((
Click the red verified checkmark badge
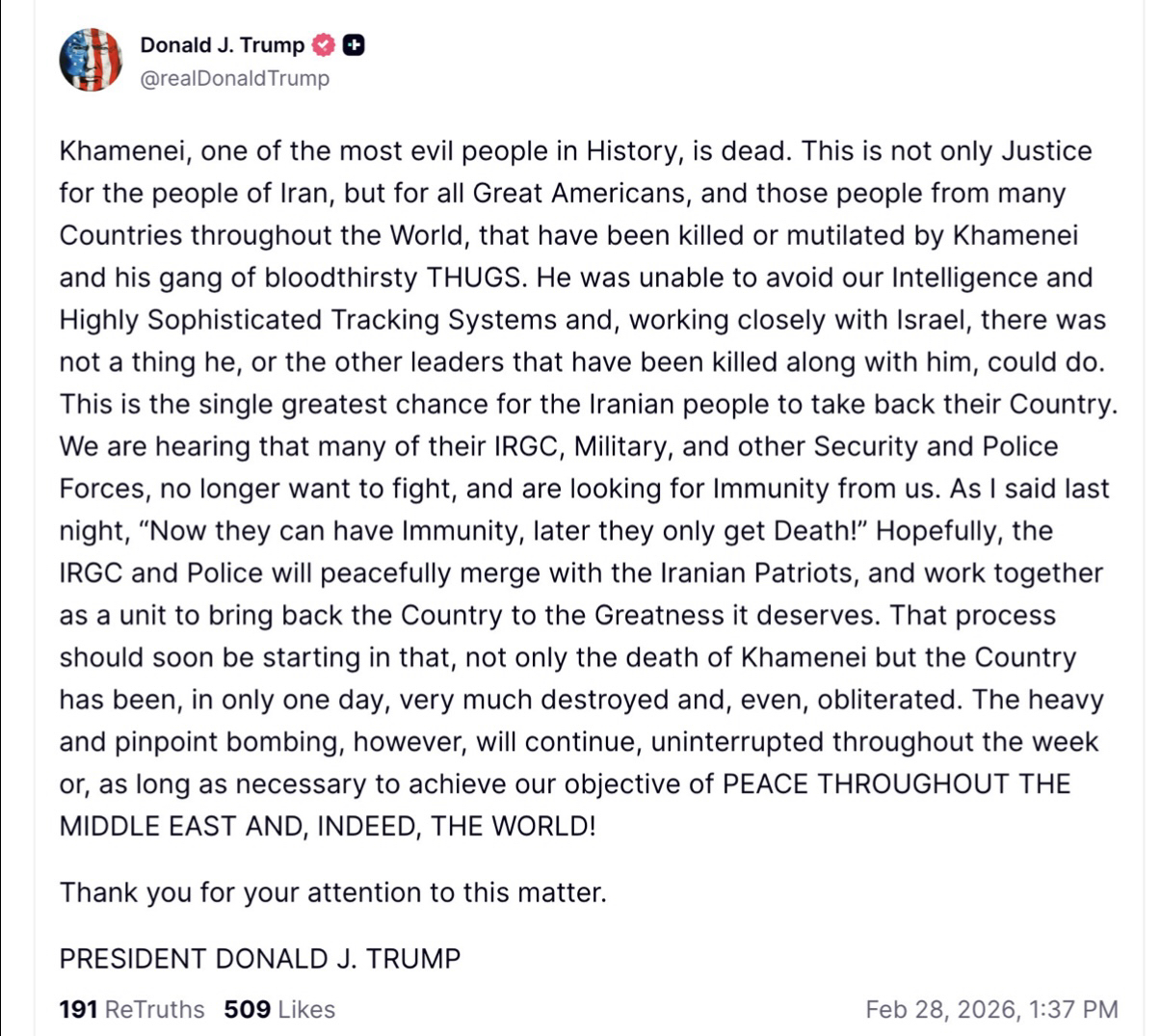[x=325, y=44]
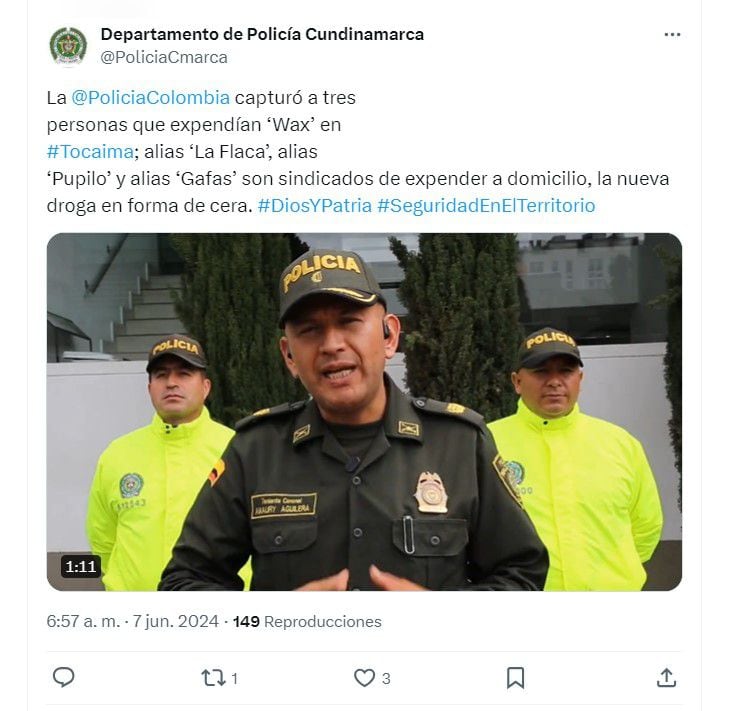Open Departamento de Policía Cundinamarca profile name
The image size is (732, 711).
pyautogui.click(x=262, y=35)
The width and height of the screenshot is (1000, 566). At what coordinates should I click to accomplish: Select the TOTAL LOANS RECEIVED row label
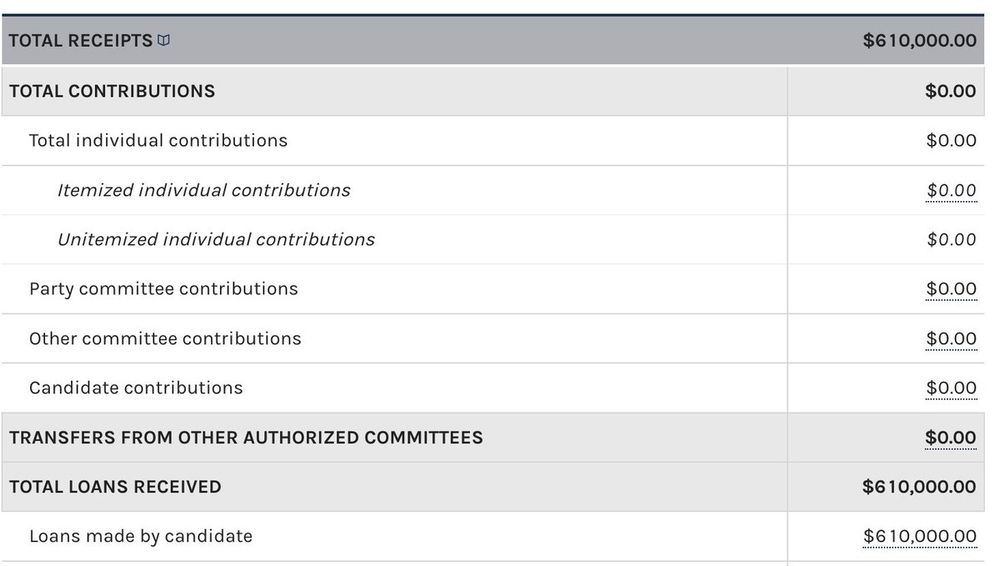pos(115,487)
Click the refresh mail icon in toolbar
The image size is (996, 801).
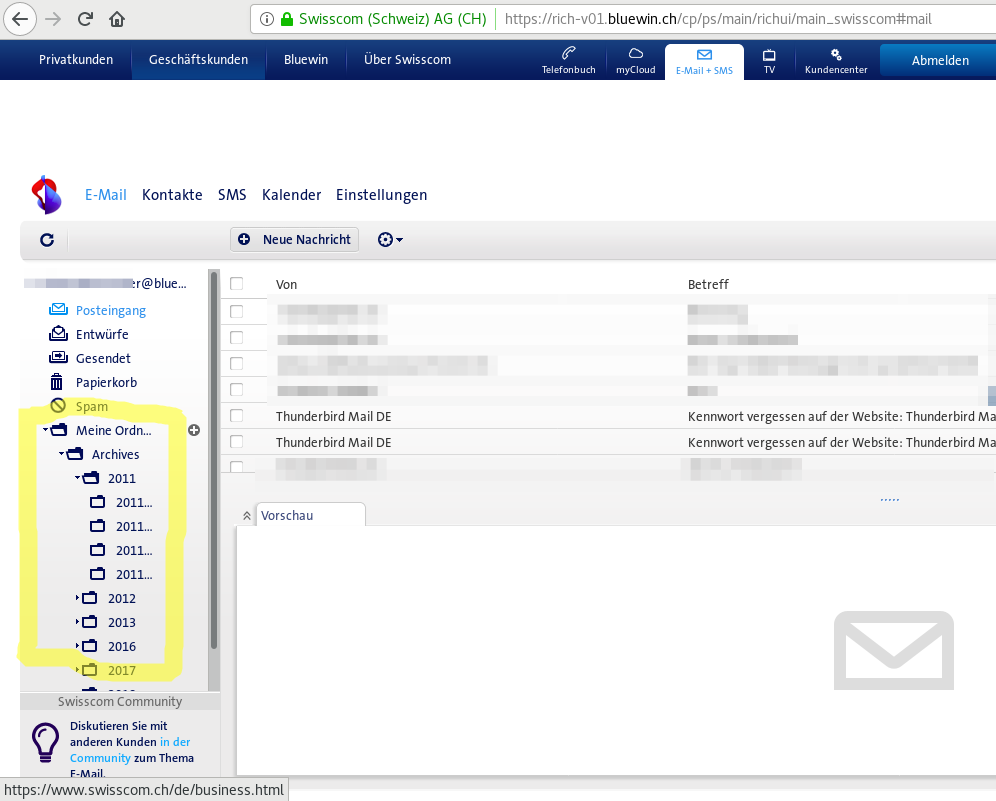coord(47,240)
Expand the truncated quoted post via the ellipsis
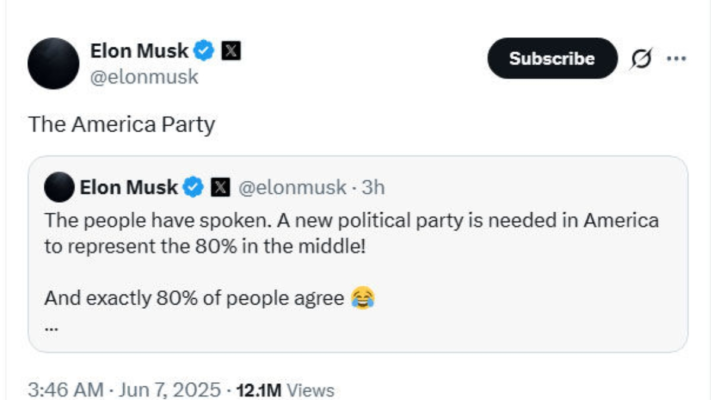The height and width of the screenshot is (400, 711). 52,326
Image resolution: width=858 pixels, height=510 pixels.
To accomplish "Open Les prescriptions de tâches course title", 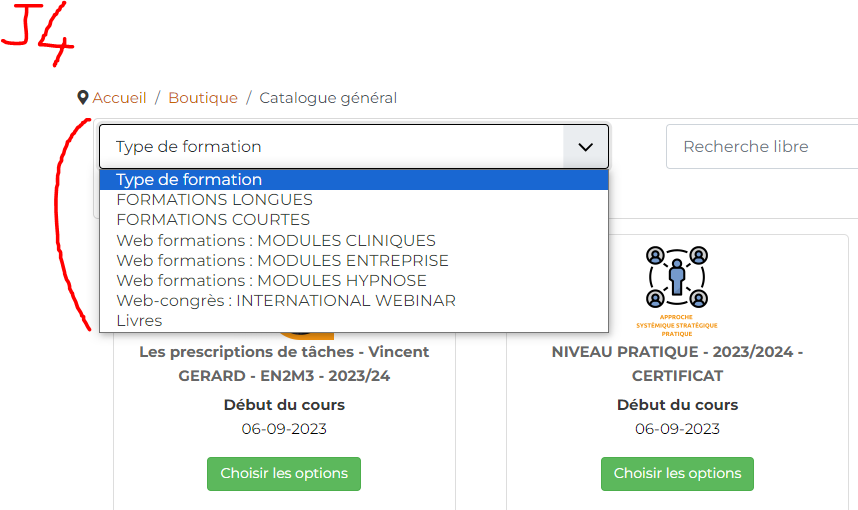I will tap(284, 364).
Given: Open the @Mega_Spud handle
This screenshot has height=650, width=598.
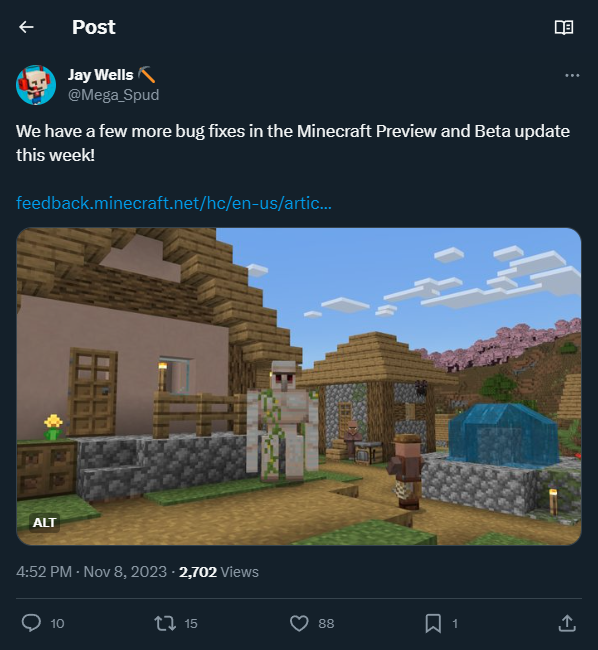Looking at the screenshot, I should [x=114, y=95].
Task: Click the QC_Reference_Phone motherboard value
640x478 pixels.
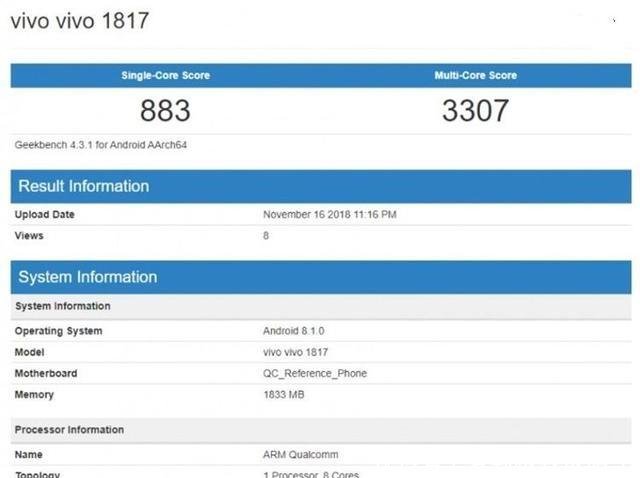Action: 315,373
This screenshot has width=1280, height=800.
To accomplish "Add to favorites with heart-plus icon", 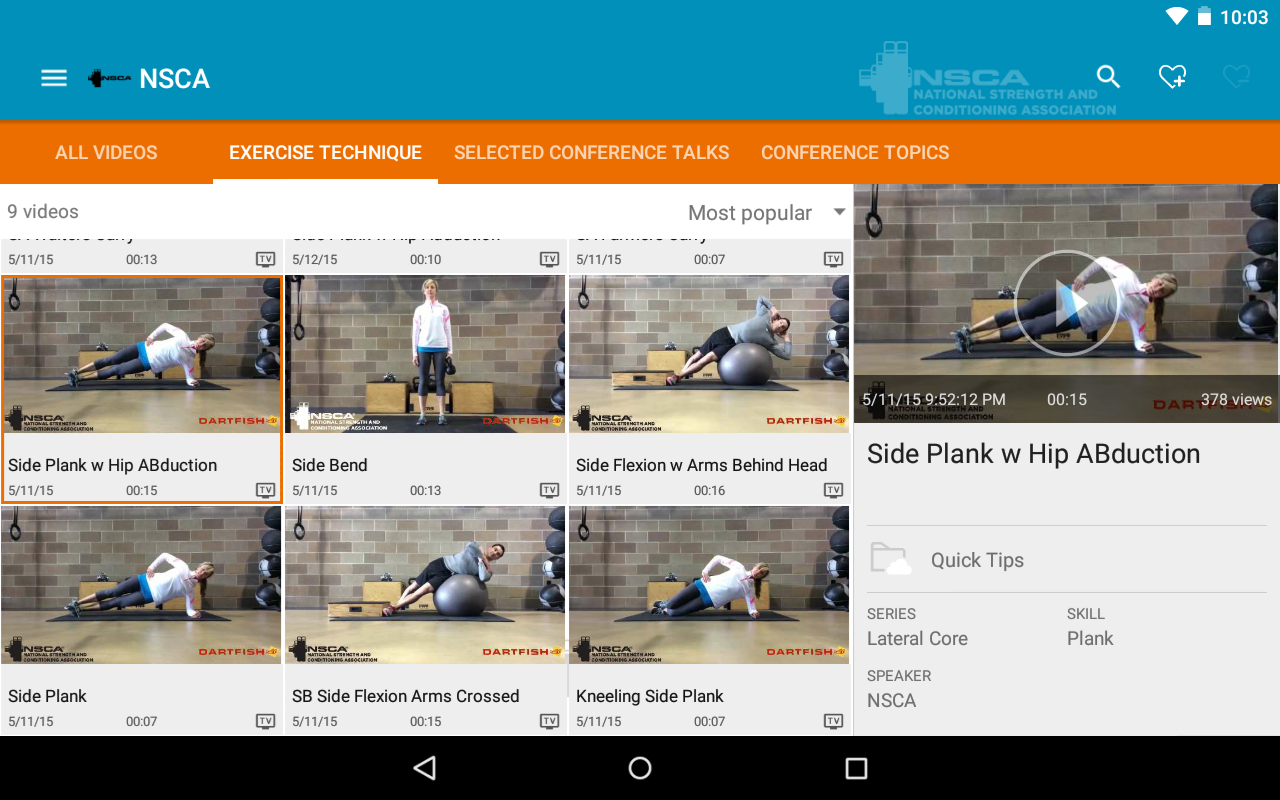I will click(1172, 77).
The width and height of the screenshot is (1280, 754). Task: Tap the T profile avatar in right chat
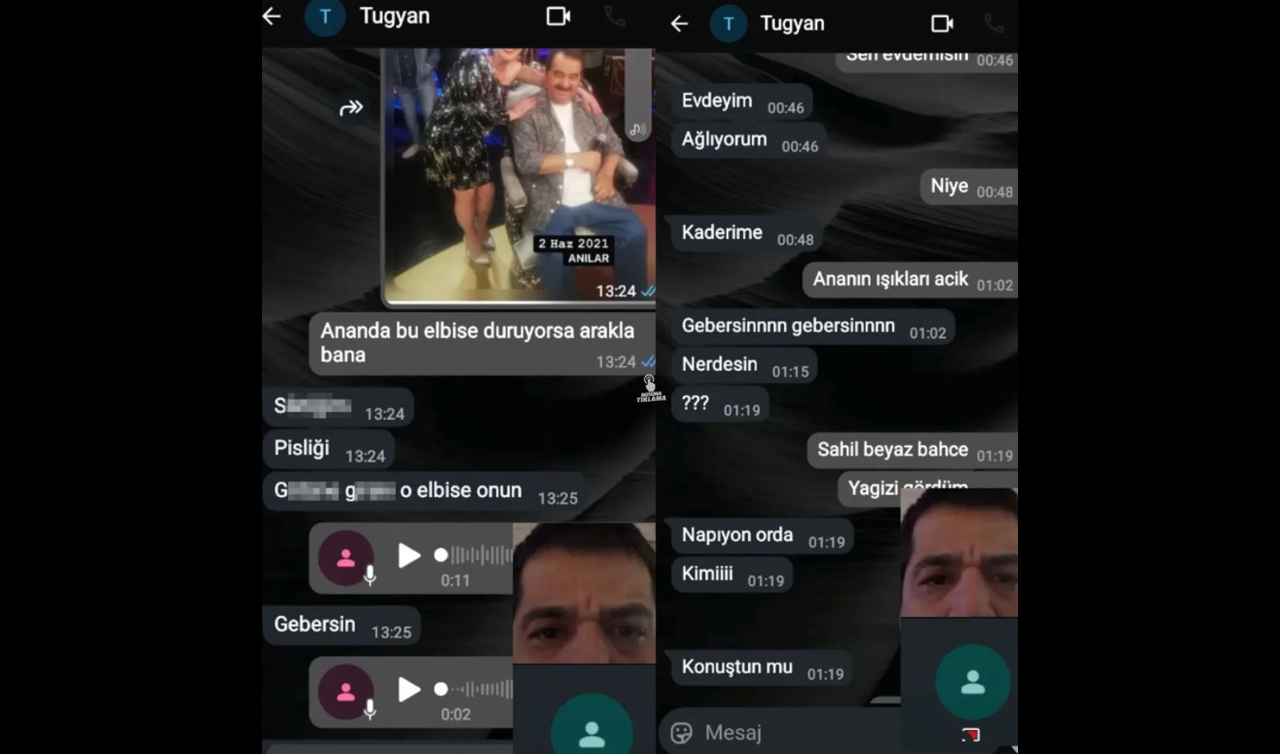pos(728,24)
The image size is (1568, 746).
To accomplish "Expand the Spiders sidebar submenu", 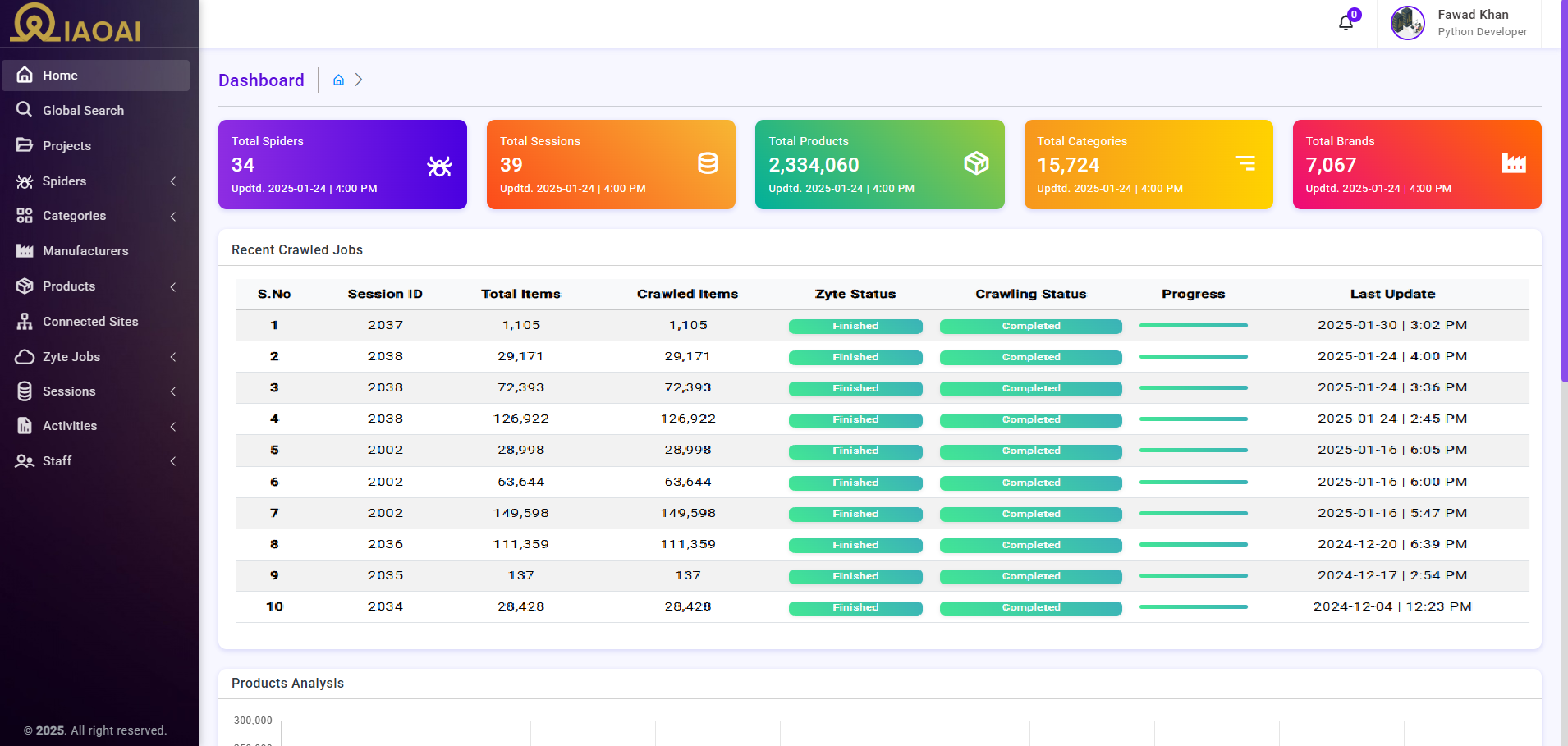I will tap(95, 181).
))
Leave out the pictures and repeat the lines from the start of the material through the line with "Image resolution: width=858", inclusive.

Click the red verified checkmark badge
[x=325, y=44]
Open Departamento de Policía Cundinamarca profile name
The image size is (732, 711).
pyautogui.click(x=262, y=35)
The width and height of the screenshot is (1000, 566). At what coordinates should I click to accomplish: Select the TOTAL LOANS RECEIVED row label
pos(115,487)
Click the refresh mail icon in toolbar
The image size is (996, 801).
coord(47,240)
Expand the truncated quoted post via the ellipsis
The height and width of the screenshot is (400, 711). 52,326
Image resolution: width=858 pixels, height=510 pixels.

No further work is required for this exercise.